In multithreaded programs both environment input data and the nondeterministic interleavings of concurrent events can affect the behavior of the program. One approach to systematically explore the nondeterminism caused by input data is dynamic symbolic execution. For testing multithreaded programs we present a new approach that combines dynamic symbolic execution with unfoldings, a method originally developed for Petri nets but also applied to many other models of concurrency. We provide an experimental comparison of our new approach with existing algorithms combining dynamic symbolic execution and partial order reductions and show that the new algorithm can explore the reachable control states of each thread with a significantly smaller number of test runs. In some cases the reduction to the number of test runs can be even exponential allowing programs with long test executions or hard-to-solve constraints generated by symbolic execution to be tested more efficiently. In addition we show that our algorithm generates a structure describing different interleavings from which deadlocks can be detected efficiently as well.

Lightweight State Capturing for Automated Testing of Multithreaded Programs

We present a lightweight approach to capture abstract state information that can be used to avoid testing redundant interleavings of multithreaded programs. Our approach is based on modeling states that are observed during the test executions as a Petri net. This model is then used to determine if some execution paths lead to an already explored state. In such cases exploring execution paths from the same state multiple times can be avoided. Our approach does not capture the complete global states of programs but instead it relies on particular commutativity of transitions to determine if they lead to already known abstract states. We have combined this lightweight state capture technique with a dynamic symbolic execution based approach to systematically test multithreaded programs. Experiments show that even without complete state information, the lightweight state capturing technique can sometimes reduce the number of redundant test executions substantially.

Unfolding Based Minimal Test Suites for Testing Multithreaded Programs

This paper focuses on the problem of computing the minimal test suite for a terminating multithreaded program that covers all its executable statements. We have in previous work shown how to use unfoldings to capture the true concurrency semantics of multithreaded programs and to generate test cases for it.
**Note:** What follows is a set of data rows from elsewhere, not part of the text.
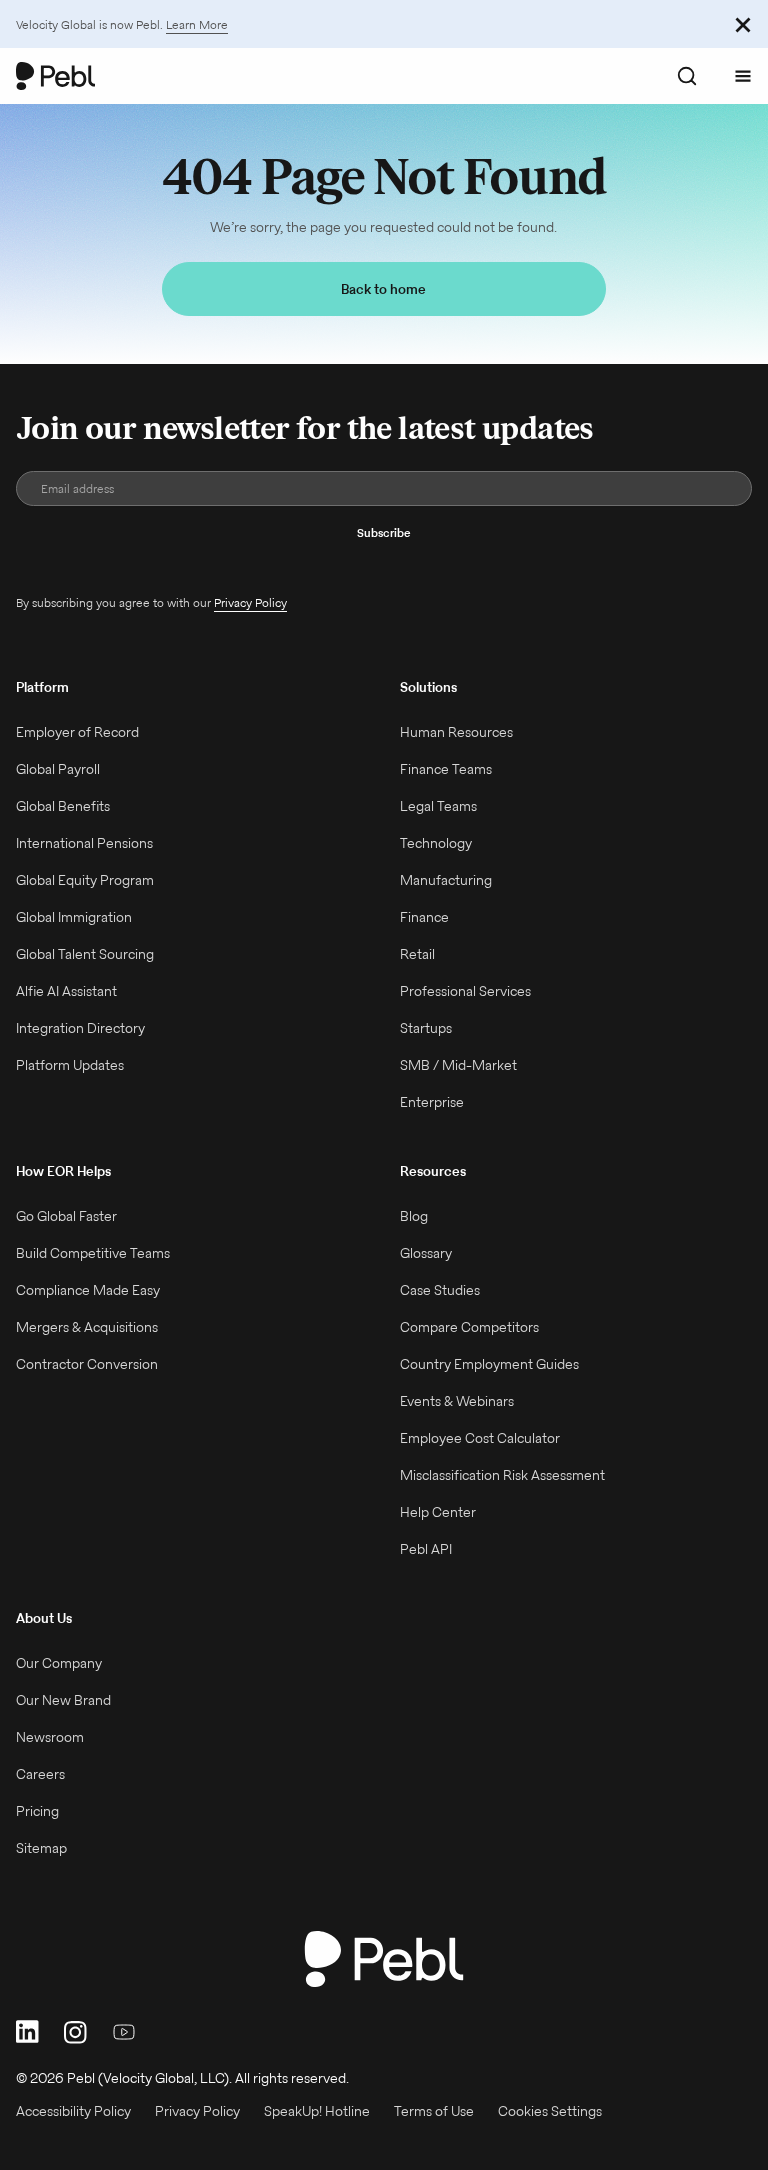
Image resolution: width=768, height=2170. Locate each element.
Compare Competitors (469, 1327)
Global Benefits (63, 806)
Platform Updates (70, 1065)
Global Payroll (58, 769)
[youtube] (124, 2031)
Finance (424, 917)
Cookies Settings (550, 2111)
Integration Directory (80, 1028)
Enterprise (432, 1102)
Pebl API (426, 1549)
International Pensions (84, 843)
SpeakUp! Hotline (317, 2111)
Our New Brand (63, 1700)
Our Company (59, 1663)
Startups (426, 1028)
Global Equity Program (85, 880)
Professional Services (465, 991)
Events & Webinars (457, 1401)
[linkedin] (28, 2031)
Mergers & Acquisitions (87, 1327)
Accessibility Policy (73, 2111)
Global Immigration (74, 917)
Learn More (197, 24)
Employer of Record (77, 732)
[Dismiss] (743, 24)
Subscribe (384, 532)
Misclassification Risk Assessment (502, 1475)
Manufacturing (446, 880)
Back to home (383, 289)
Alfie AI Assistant (66, 991)
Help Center (438, 1512)
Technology (436, 843)
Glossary (426, 1253)
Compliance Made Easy (88, 1290)
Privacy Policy (250, 602)
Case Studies (440, 1290)
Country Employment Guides (489, 1364)
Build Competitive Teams (93, 1253)
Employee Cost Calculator (480, 1438)
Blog (414, 1216)
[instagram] (76, 2031)
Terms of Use (434, 2111)
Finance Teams (446, 769)
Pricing (37, 1811)
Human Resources (456, 732)
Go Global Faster (66, 1216)
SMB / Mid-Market (458, 1065)
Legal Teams (438, 806)
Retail (417, 954)
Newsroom (50, 1737)
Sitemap (41, 1848)
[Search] (687, 76)
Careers (40, 1774)
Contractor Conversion (87, 1364)
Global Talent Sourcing (85, 954)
In this paper we rely on this earlier work and show how the unfolding can be used to generate the minimal test suite that covers all the executable statements of the program. The problem of generating such a minimal test suite is shown to be NP-complete in the size of the unfolding, and as a side result, covering executable transitions of any terminating safe Petri net is also NP-complete in the size of its unfolding. We propose SMT-encodings to these problems and give initial results on applying this encoding to compute the minimal test suite for several benchmarks.

Minimizing Test Suites with Unfoldings of Multithreaded Programs

This article focuses on computing minimal test suites for multithreaded programs. Based on previous work on test case generation for multithreaded programs using unfoldings, this article shows how this unfolding can be used to generate minimal test suites covering all local states of the program. Generating such minimal test suites is shown to be NP-complete in the size of the unfolding. We propose an SMT encoding for this problem and two methods based on heuristics which only approximate the solution, but scale better in practice. Finally, we apply our methods to compute the minimal test suites for several benchmarks.